The Virtual MCP Server (vMCP) aggregates multiple MCP servers from a ToolHive group into a single unified interface. This document explains the architecture and design of vMCP.
vMCP solves the problem of MCP server sprawl. As organizations deploy more specialized MCP servers, clients need to connect to multiple endpoints. vMCP provides:
- Unified endpoint - One URL for clients to access many backends
- Tool aggregation - Combine tools from multiple servers
- Conflict resolution - Handle duplicate tool names automatically
- Composite workflows - Create new tools that orchestrate multiple backends
- Centralized security - Single authentication and authorization point
- Token management - Exchange and cache tokens for backend access
- Shared telemetry - Reference an MCPTelemetryConfig via
telemetryConfigReffor fleet-wide OpenTelemetry settings
The vmcp package follows Domain-Driven Design principles with clear separation into bounded contexts:
graph TB
subgraph "Virtual MCP Server"
Server[Server<br/>HTTP + MCP Protocol]
Discovery[Discovery Manager]
Router[Router]
BackendClient[Backend Client]
Health[Health Monitor]
end
subgraph "Aggregation"
Aggregator[Aggregator]
Conflict[Conflict Resolver]
end
subgraph "Authentication"
InAuth[Incoming Auth<br/>OIDC / Anonymous]

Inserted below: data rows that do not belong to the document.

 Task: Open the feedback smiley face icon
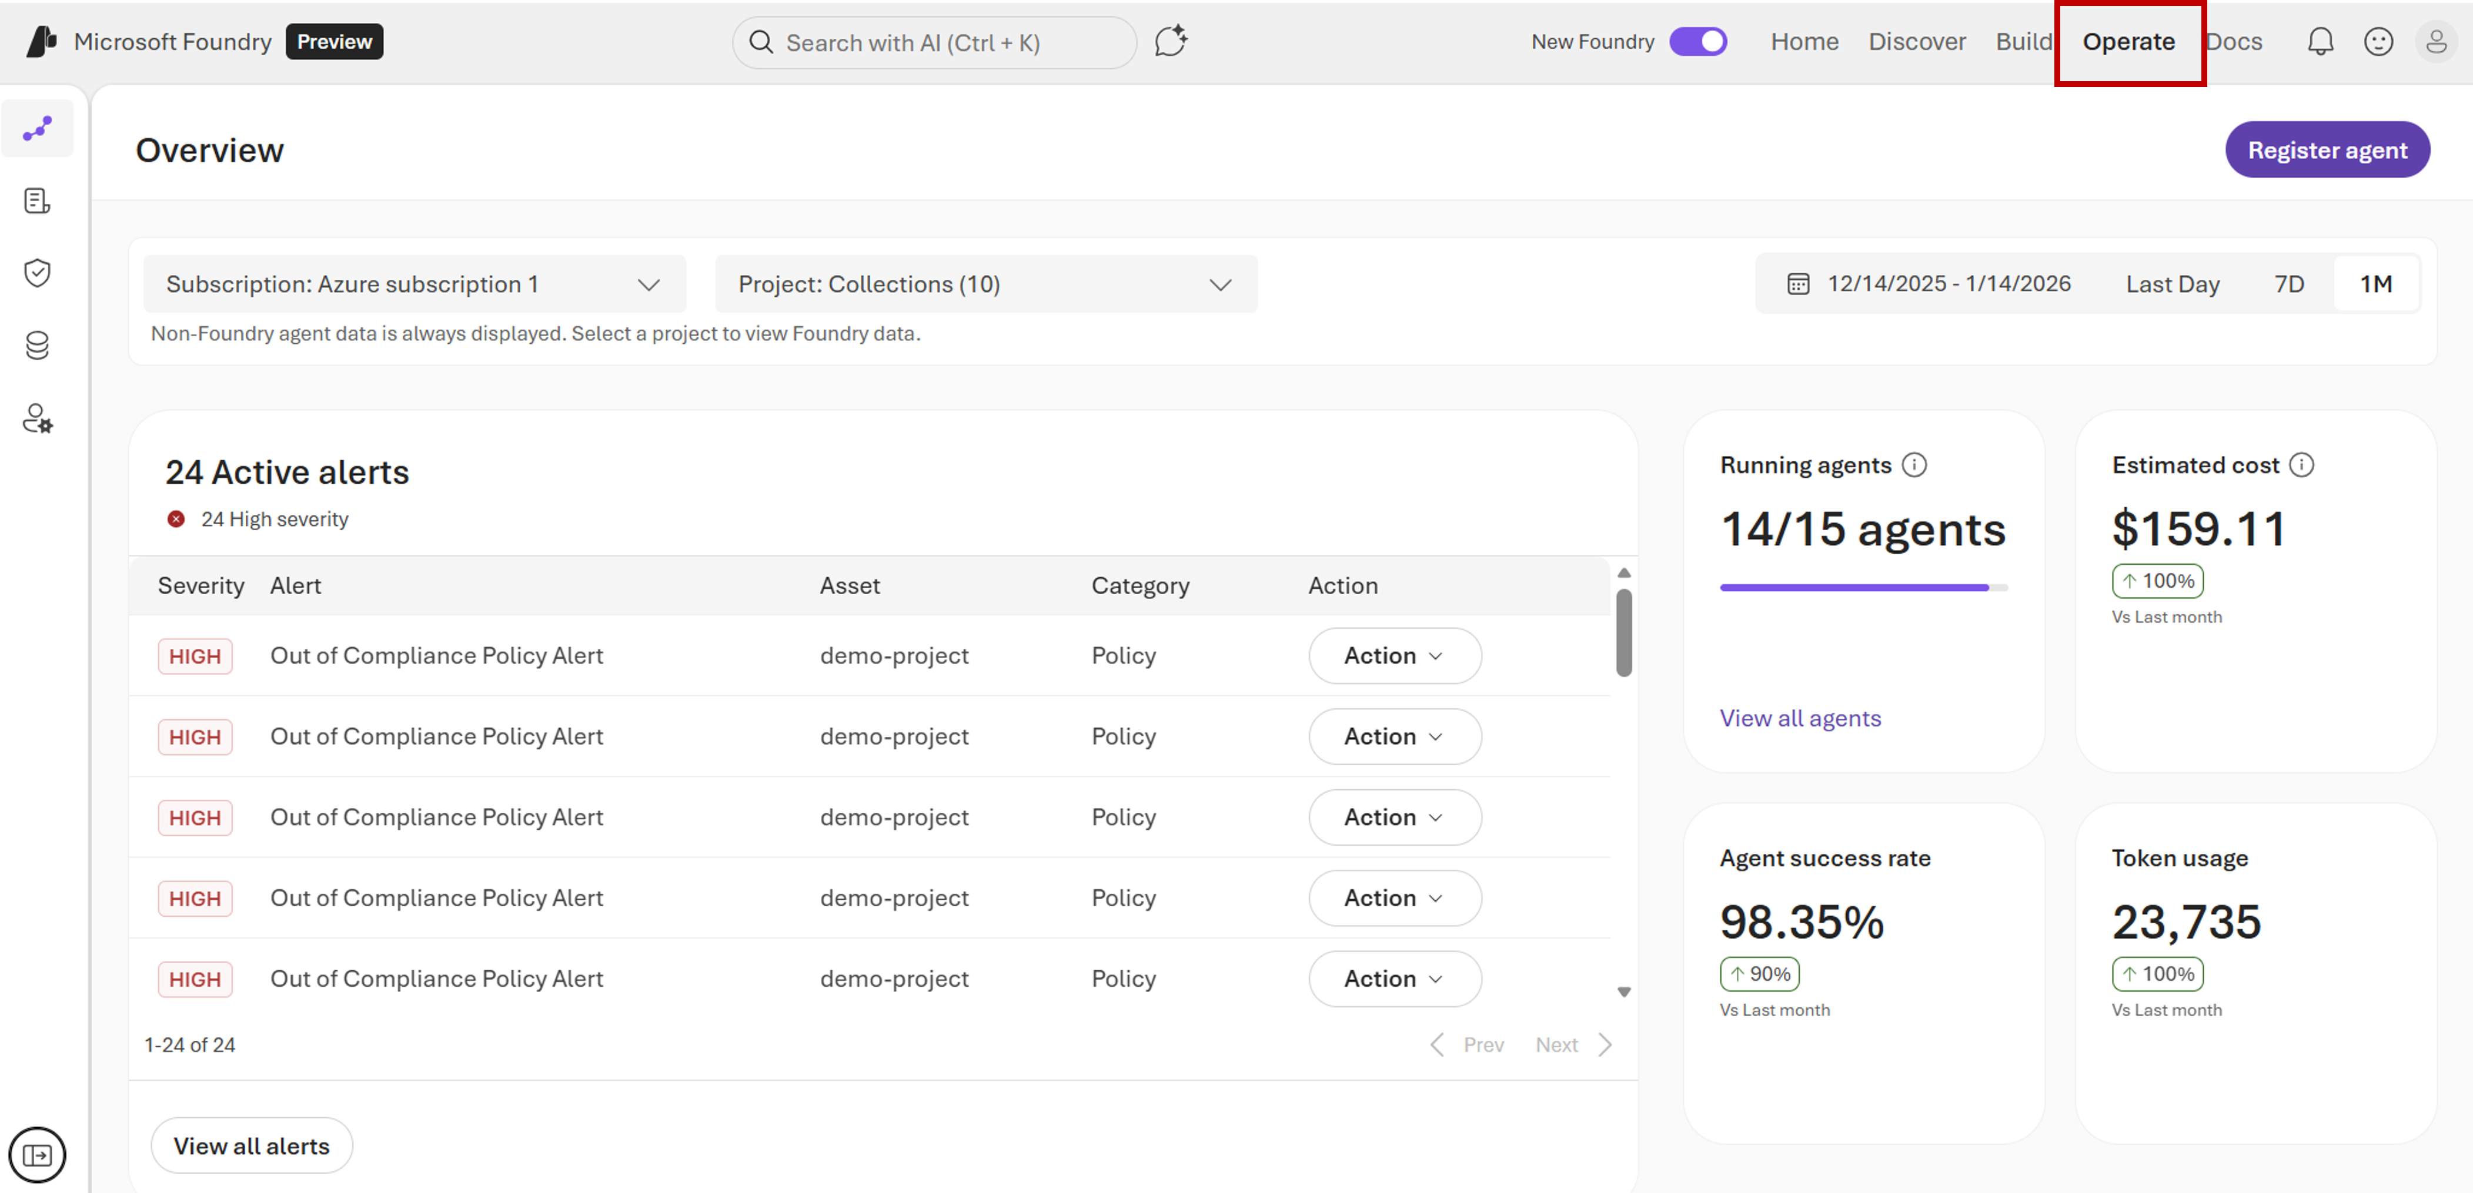2379,41
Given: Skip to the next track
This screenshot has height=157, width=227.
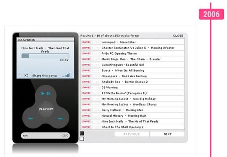Looking at the screenshot, I should point(60,119).
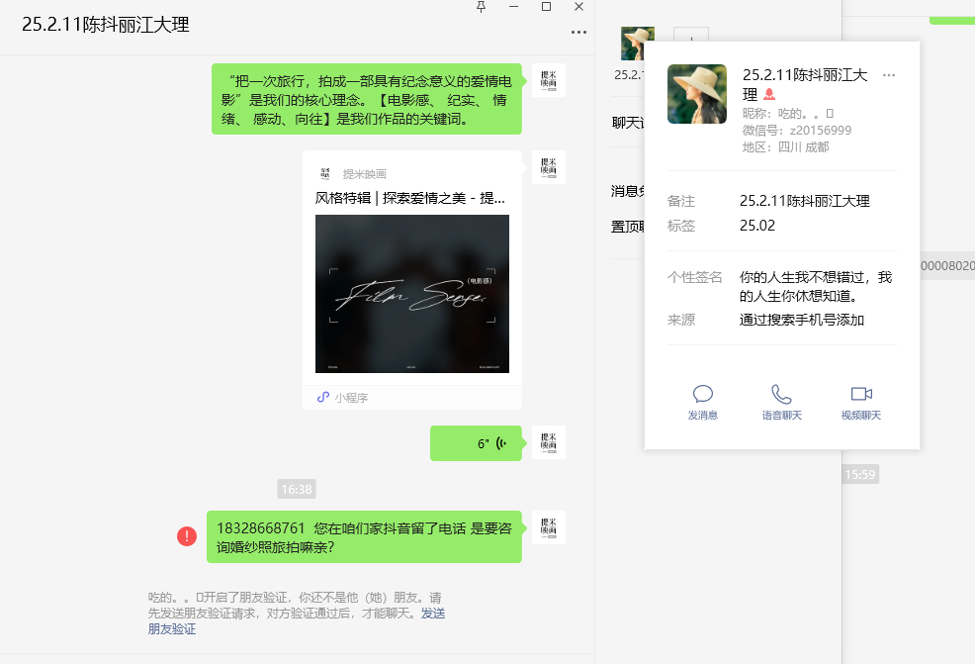Click sender avatar beside top message
This screenshot has width=975, height=664.
(x=549, y=80)
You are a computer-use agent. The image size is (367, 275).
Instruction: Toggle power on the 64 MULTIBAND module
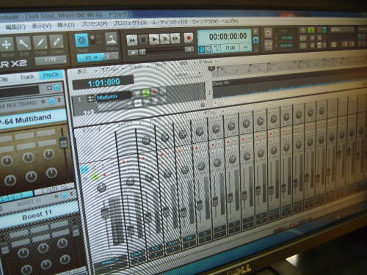(52, 101)
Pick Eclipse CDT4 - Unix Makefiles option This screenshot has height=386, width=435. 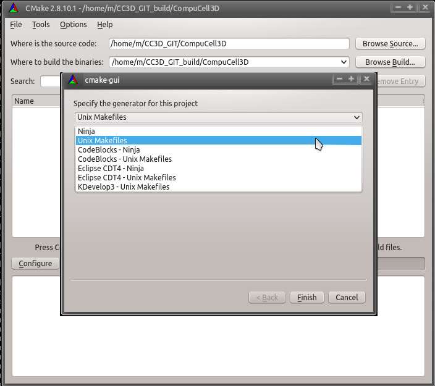click(x=127, y=177)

OutAuth[Outgoing Auth<br/>Token Exchange / Headers]
end
subgraph "MCPGroup"
B1[MCPServer]
B2[MCPServer]
B3[MCPRemoteProxy]
B4[MCPServerEntry]
end
Client[MCP Client] --> Server
Server --> InAuth
InAuth --> Discovery
Discovery --> Aggregator
Aggregator --> Conflict
Discovery --> Router
Router --> OutAuth
OutAuth --> BackendClient
BackendClient --> B1
BackendClient --> B2
BackendClient --> B3
BackendClient --> B4
Health --> B1
Health --> B2
Health --> B3
Health --> B4
style Server fill:#90caf9
style Aggregator fill:#81c784
style Router fill:#fff59d
| Concept | Purpose |
|---|---|
| Routing | Forward MCP requests (tools, resources, prompts) to appropriate backends |
| Aggregation | Discover capabilities, resolve conflicts, merge into unified view |
| Authentication | Two-boundary model: incoming (client → vMCP) and outgoing (vMCP → backend) |
| Composition | Execute multi-step workflows across multiple backends |
| Caching | Reduce auth overhead by caching exchanged tokens |
Implementation: pkg/vmcp/ (discovery: pkg/vmcp/discovery/, routing: pkg/vmcp/router/)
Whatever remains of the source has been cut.